Porn addiction occurs when the person viewing pornography, with or without masturbating, loses control over whether or not he/she will engage in that behavior. Porn addicts look at and use porn compulsively, despite consequences that include:
- An inability to form lasting social and intimate romantic relationships
- Intense feelings of depression, shame and isolation
- Disintegration of relationships with family, friends and romantic partners
- Loss of many hours, sometimes entire days, to porn use
- Loss of interest in non-porn activities such as work, school, socializing, family and exercise
- Trouble at work or in school (including reprimands and/or dismissal) related to poor performance, misuse of company/school equipment and/or public use of porn
- Financial issues
- Legal issues (usually related to illegal porn use)
- Porn use combined with drug/alcohol abuse
- Physical injury caused by compulsive masturbation
- Sexual dysfunction with real-world partners, including erectile dysfunction, delayed ejaculation and an inability to reach orgasm
Sometimes, porn addicts find themselves aroused by material that once didn’t interest them or that goes against their moral values. As such, they often experience great shame about what they’re doing; this in turn leads to a secretive, highly stressful double life. For many addicts, the stress is so extreme that it can affect their physical and emotional health.
Causes
In the same way that a sex addict doesn’t have sex primarily for the pleasure of the act, the porn addict doesn’t look at pornography primarily for sexual enjoyment. Instead, his/her addiction is a way to escape from stress and other forms of emotional discomfort, including the pain of psychological issues like depression, anxiety, low self-esteem and unresolved trauma such as abuse or neglect. Alcoholics drink and drug addicts use for exactly the same reasons. So, as with other addictions, porn addicts are not looking to feel good, they want to feel less, or at least to control what they’re feeling.
As with drugs of abuse, pornography triggers a chemical response in the brain that feels pleasurable. This is fueled mostly by the release of the neurotransmitter dopamine, but also by other biochemicals, such as oxytocin, adrenaline, serotonin and endorphins. Over time, porn addicts learn to abuse this naturally occurring reaction in the same way that alcoholics and drug addicts learn to abuse alcohol and drugs, intentionally triggering the pleasure response with pornography and sexual fantasy. In this way, the addict creates and uses that high as a way to avoid experiencing depression, anxiety and other stressors.
Like other addicts, porn addicts like to stay high for prolonged periods.

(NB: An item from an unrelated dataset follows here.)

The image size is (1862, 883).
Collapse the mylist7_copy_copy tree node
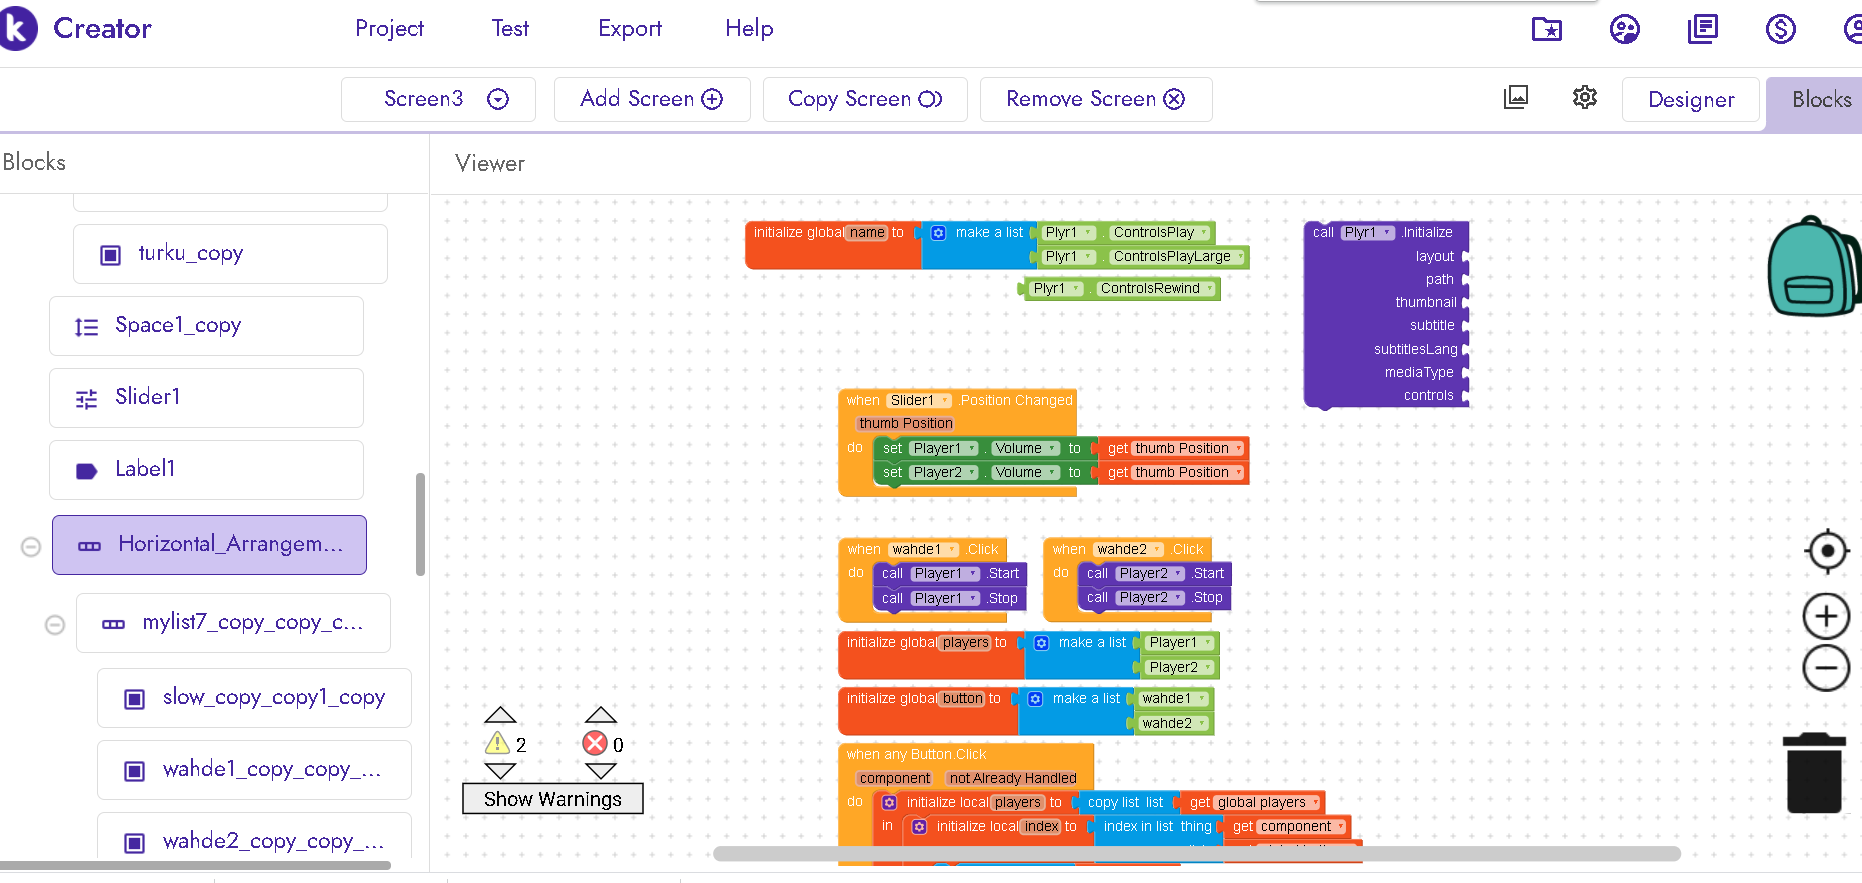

For that reason, they’re typically much more interested in using porn to sustain their intense sexual fantasies than in reaching orgasm. In fact, for porn addicts an orgasm ends the high and catapults them back to real life, which is what they’re trying to avoid. As such, porn addicts often spends hours, sometimes even entire days, in a trance-like, zoned-out neurochemical bubble, looking at and fantasizing about porn and sexual activity without actually masturbating or having sex.
Symptoms of Porn Addiction
Both men and women can become addicted to pornography. The kind of porn that each prefers tends to differ, though. Where men tend to look at purely sexualized imagery (hardcore porn), women typically prefer erotica with at least a hint of an emotional connection (such as the book Fifty Shades of Grey). Either way, the core signs of pornography addiction are similar for both men and women, typically including some combination of the following:
- Escalating amounts of time spent on porn use, with hours and sometimes even days lost to pornography
- Viewing progressively more intense or bizarre sexual content
- Continued porn use despite negative consequences and/or promises made to self or others to stop using porn
- Lying about, keeping secrets about and covering up the nature and extent of porn use
- Anger or irritability if confronted about the nature or extent of porn use
- Escalation from two-dimensional porn viewing to use of technology for casual, anonymous or paid-for sexual encounters, whether in-person or via Webcams
Risk Factors
The factors that raise someone’s odds of developing an addiction to porn are the same as with other forms of sexual addiction (and addiction in general, for that matter). Since there’s been comparatively little research into the causes of sex and porn addiction, most health care professionals who treat sex and porn addicts tend to rely on studies looking at other types of addiction. Generally speaking, these studies show that genetic factors can increase or decrease the risk for addiction, usually by altering the ways in which a particular substance or activity is experienced in the body and brain. Genetic makeup also plays into many psychiatric disorders, including depression, anxiety and bipolar disorder, among others. And it’s well-known that individuals dealing with these emotionally painful issues often choose to compulsively “self-medicate” with an addictive substance or behavior.
Nevertheless, genetics are not entirely to blame. In fact, research indicates that environmental factors are equally at play. For instance, if someone was neglected or abused in childhood their risk of addiction jumps, just as it does if they were exposed to addictive substances or behaviors early in life. (The younger a person is when he or she first uses an addictive substance or starts an addictive behavior, the greater the risk of developing an addiction.) So it appears that most porn addicts become addicted thanks to a convergence of risk factors — typically a mixture of genetic predisposition, poor parenting and early and often inappropriate exposure to pornography and/or sexual activity.